Oleh: Tati, S.Pd., MPA
Pegiat Manajemen Pendidikan
KEMENTERIAN Pendidikan Dasar dan Menengah (Kemendikdasmen) Kabinet Merah Putih telah mengambil langkah strategis dalam reformasi sistem evaluasi pendidikan nasional. Salah satu kebijakan utamanya adalah menghapus kewajiban Ujian Nasional (UN) sebagai satu-satunya alat penentu kelulusan atau pengukur capaian akademik siswa. Sebagai gantinya, satuan pendidikan diberi otonomi untuk menyelenggarakan penilaian yang lebih kontekstual dan sesuai dengan kebutuhan peserta didik.
Untuk memastikan proses evaluasi tetap berjalan secara objektif dan terstandar, Kemendikdasmen mengenalkan Tes Kemampuan Akademik (TKA) sebagai instrumen asesmen yang inklusif dan adaptif. TKA dirancang bukan untuk menggantikan UN dalam bentuk lama, melainkan untuk memperkuat prinsip keadilan belajar dengan memberikan potret capaian akademik yang lebih bermakna di semua jenjang pendidikan dasar dan menengah.

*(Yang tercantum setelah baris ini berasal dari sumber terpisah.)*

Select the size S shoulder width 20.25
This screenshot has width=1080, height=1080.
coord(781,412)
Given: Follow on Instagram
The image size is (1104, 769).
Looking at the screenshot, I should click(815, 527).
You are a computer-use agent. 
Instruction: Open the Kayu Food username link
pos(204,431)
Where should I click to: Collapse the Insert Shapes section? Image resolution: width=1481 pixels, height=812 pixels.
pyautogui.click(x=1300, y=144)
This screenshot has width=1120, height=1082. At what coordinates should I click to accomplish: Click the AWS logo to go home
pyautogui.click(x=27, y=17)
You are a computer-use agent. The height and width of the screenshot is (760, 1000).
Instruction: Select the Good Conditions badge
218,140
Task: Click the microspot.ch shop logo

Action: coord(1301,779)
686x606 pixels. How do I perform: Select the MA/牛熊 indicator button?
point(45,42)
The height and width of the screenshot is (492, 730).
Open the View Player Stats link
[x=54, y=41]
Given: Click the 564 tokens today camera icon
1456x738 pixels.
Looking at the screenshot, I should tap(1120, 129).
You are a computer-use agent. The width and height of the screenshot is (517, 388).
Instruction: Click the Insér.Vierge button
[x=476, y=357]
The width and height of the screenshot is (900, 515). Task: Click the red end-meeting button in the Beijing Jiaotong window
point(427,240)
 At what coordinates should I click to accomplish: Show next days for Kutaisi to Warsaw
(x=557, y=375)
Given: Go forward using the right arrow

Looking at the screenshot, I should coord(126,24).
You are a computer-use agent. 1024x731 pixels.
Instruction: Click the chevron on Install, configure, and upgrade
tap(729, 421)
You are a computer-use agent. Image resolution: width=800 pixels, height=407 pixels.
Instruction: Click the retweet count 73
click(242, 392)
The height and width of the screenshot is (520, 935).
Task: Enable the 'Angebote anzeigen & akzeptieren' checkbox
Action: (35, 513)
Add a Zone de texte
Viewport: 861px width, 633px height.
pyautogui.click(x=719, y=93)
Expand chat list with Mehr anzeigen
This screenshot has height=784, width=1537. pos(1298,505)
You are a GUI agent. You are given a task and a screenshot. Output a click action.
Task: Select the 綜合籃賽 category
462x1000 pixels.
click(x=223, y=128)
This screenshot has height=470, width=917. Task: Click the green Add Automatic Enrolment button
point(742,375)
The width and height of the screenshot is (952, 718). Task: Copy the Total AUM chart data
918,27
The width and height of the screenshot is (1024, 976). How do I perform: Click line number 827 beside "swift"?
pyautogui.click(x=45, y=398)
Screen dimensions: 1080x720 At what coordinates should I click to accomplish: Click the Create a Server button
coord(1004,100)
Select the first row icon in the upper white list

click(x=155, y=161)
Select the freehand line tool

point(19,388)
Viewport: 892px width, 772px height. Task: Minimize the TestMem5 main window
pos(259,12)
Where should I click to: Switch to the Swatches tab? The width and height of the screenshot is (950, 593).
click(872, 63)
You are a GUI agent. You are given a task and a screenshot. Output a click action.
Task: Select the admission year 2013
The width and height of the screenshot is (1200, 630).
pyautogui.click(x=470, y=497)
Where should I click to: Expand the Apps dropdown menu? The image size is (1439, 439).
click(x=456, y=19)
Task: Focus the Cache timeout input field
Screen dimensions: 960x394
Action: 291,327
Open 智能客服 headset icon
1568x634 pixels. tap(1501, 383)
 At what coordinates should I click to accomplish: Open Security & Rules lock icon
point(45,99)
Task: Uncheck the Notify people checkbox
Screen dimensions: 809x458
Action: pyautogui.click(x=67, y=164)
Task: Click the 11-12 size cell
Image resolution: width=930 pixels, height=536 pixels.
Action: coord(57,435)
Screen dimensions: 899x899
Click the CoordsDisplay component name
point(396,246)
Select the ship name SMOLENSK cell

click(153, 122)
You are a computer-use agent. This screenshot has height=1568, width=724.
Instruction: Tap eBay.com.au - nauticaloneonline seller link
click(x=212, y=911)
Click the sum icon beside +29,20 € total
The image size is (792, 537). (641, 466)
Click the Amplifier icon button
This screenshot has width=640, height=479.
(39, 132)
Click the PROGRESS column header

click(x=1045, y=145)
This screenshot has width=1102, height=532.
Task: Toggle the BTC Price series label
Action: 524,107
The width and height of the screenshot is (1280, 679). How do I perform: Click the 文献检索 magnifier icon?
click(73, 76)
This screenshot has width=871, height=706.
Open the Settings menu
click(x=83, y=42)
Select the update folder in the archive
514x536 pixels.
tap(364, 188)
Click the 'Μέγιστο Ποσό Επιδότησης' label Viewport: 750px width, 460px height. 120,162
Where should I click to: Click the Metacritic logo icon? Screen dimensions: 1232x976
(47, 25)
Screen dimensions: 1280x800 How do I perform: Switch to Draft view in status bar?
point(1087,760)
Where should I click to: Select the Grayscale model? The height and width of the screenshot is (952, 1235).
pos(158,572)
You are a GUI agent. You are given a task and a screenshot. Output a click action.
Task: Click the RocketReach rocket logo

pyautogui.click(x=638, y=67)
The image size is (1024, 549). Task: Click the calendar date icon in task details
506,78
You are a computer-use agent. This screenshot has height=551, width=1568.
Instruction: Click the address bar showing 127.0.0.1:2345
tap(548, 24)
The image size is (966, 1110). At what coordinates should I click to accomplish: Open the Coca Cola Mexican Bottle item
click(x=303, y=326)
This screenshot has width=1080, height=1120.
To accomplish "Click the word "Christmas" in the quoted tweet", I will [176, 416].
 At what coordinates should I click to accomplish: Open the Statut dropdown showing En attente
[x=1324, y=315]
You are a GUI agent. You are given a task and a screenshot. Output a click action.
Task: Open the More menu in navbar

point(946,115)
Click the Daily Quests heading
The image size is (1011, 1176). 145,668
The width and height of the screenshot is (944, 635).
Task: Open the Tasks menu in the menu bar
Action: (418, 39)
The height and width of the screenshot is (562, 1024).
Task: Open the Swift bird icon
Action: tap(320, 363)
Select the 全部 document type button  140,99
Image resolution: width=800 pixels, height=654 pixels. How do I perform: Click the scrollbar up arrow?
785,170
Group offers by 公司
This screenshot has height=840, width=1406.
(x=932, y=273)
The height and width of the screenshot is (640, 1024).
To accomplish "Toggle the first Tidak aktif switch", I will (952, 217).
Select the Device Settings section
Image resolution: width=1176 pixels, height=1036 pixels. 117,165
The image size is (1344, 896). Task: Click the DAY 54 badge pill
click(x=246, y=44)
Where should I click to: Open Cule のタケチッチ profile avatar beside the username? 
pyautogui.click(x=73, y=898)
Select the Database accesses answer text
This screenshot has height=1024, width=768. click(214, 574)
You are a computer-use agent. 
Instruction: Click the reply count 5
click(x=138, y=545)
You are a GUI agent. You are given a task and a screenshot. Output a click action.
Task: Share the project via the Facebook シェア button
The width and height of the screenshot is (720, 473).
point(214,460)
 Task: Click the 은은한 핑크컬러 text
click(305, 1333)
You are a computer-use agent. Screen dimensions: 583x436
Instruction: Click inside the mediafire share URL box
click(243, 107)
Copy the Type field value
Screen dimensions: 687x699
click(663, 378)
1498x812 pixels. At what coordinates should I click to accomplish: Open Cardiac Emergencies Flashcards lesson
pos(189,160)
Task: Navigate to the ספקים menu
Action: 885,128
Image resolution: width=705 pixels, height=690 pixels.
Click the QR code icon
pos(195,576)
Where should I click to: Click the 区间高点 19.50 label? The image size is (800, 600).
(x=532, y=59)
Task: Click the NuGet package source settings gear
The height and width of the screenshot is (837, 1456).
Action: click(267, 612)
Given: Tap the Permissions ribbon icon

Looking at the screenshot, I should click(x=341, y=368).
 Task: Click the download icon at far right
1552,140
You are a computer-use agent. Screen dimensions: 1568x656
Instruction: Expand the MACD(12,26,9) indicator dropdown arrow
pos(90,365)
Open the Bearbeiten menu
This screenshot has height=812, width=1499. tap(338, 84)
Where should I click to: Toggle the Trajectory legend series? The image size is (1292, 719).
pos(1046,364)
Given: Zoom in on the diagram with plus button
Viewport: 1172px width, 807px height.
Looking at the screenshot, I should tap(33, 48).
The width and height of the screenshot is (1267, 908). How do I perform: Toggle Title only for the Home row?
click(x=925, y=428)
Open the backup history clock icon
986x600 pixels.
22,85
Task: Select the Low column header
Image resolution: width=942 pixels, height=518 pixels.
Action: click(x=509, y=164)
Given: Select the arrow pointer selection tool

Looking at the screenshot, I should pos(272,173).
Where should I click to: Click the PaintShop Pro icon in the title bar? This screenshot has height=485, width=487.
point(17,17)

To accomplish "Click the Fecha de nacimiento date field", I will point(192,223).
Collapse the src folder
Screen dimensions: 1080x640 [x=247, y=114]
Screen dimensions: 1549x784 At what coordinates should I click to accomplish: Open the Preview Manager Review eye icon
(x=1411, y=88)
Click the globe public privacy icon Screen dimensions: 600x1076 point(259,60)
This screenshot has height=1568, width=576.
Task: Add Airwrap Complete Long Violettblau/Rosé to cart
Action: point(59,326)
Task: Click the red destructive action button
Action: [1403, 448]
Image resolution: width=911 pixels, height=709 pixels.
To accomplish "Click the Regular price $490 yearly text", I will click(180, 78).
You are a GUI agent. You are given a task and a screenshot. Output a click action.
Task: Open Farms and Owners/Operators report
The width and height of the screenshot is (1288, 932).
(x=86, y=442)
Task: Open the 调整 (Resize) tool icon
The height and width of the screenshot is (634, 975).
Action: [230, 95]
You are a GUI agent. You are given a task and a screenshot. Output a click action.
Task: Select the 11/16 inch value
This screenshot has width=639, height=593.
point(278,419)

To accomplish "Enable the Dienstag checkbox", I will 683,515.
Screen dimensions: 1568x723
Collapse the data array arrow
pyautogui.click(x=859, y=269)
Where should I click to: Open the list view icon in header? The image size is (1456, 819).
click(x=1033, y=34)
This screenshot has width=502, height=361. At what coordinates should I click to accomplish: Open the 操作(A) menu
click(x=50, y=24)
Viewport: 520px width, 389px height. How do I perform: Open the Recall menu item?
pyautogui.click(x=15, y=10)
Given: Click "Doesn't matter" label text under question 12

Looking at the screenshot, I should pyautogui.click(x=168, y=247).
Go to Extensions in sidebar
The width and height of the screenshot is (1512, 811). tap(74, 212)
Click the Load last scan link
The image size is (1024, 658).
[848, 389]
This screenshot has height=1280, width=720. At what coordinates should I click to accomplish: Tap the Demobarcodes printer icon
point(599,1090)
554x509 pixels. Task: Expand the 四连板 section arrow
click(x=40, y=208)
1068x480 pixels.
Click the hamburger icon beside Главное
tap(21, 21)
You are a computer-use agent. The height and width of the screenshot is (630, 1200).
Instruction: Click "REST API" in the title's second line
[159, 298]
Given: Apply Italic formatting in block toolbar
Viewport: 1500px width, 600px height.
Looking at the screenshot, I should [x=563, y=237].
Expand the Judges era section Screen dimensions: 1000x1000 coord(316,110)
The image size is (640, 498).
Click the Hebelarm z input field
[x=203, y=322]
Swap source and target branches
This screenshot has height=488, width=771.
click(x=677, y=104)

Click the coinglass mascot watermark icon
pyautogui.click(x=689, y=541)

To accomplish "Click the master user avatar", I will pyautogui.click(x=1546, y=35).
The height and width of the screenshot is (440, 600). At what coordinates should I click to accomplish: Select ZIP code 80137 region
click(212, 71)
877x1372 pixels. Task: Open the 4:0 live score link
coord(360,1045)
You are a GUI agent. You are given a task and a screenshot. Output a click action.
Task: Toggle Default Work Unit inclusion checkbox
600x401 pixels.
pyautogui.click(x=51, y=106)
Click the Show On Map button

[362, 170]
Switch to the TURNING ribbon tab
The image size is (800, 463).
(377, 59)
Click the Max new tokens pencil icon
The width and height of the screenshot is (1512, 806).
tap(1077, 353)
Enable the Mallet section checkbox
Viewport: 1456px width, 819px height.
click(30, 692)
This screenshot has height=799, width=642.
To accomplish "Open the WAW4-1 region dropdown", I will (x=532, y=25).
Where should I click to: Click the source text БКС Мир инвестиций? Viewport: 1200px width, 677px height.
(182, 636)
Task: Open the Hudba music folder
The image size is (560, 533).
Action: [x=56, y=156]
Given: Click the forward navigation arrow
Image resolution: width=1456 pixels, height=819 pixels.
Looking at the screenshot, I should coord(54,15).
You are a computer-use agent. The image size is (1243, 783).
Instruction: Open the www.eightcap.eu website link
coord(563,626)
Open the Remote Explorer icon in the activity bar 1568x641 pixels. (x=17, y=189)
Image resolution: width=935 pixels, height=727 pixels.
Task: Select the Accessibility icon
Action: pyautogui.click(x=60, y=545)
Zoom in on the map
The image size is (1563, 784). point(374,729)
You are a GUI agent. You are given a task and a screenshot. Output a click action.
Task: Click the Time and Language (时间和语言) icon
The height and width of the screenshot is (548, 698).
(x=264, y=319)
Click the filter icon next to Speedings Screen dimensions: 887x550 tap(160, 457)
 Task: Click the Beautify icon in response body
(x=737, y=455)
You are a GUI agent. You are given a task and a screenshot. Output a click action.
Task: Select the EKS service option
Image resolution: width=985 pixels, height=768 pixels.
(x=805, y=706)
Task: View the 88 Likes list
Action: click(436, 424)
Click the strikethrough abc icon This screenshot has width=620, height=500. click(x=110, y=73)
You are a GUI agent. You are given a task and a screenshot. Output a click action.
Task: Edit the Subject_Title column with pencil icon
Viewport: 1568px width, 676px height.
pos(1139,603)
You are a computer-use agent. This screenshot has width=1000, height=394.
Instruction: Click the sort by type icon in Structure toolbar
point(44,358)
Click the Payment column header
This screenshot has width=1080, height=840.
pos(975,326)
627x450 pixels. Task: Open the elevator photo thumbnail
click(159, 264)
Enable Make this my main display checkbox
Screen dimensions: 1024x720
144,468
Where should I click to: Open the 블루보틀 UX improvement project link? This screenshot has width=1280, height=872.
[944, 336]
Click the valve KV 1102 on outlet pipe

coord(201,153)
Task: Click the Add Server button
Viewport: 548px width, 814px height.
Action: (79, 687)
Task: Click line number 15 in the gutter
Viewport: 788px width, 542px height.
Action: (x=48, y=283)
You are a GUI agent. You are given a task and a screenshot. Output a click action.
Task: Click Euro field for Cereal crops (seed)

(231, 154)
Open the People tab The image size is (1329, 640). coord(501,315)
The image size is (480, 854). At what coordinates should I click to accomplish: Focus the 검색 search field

Sebab salah satunya, perolehan hasil TKA juga dapat dipakai untuk pendaftaran ke Perguruan Tinggi.
Kebijakan TKA juga mencerminkan arah baru menuju pendidikan yang lebih berkeadilan dan partisipatif, dengan tetap mengedepankan mutu sebagai orientasi utama. Kemendikdasmen mengafirmasi bahwa percepatan mewujudkan pendidikan bermutu bukan saja bergantung pada standar kurikulum, tetapi sistem evaluasi yang mampu membekali kebutuhan nyata siswa di berbagai konteks kehidupan sosial selanjutnya.
Pembelajaran yang bermutu adalah pembelajaran yang mampu menumbuhkan kemampuan berpikir kritis, kreatif, dan kolaboratif—bukan sekadar menghafal atau menjawab soal pilihan ganda.
Sistem Evaluasi Pembelajaran
Hadirnya Tes Kemampuan Akademik (TKA) sebagai instrumen evaluasi capaian pembelajaran tingkat satuan pendidikan dasar dan menengah, dirancang untuk mengukur kompetensi dasar siswa secara lebih terstruktur dan adil, bukan untuk menghukum atau menyeleksi, melainkan menjadi alat reflektif bagi guru, sekolah, dan sistem pendidikan secara luas.
Jika dibandingkan dengan sistem evaluasi di negara lain, kita dapat melihat variasi pendekatan yang sejalan dengan prinsip inklusivitas dan pemerataan. Di Finlandia, misalnya. Ujian nasional tidak diwajibkan, evaluasi dilakukan berbasis sampel, fokus pada pemerataan kualitas dan perbaikan kebijakan.
Penerapan TKA di Indonesia didesain untuk menyesuaikan keragaman sosial, budaya, dan geografis yang luas. Ini menjadi penting karena sistem pendidikan nasional harus mengakui kondisi multikultural dan ketimpangan antarwilayah. TKA menjadi media pemetaan yang adil terhadap capaian akademik, yang pada akhirnya dapat digunakan untuk intervensi kebijakan dan penguatan kapasitas guru secara kontekstual.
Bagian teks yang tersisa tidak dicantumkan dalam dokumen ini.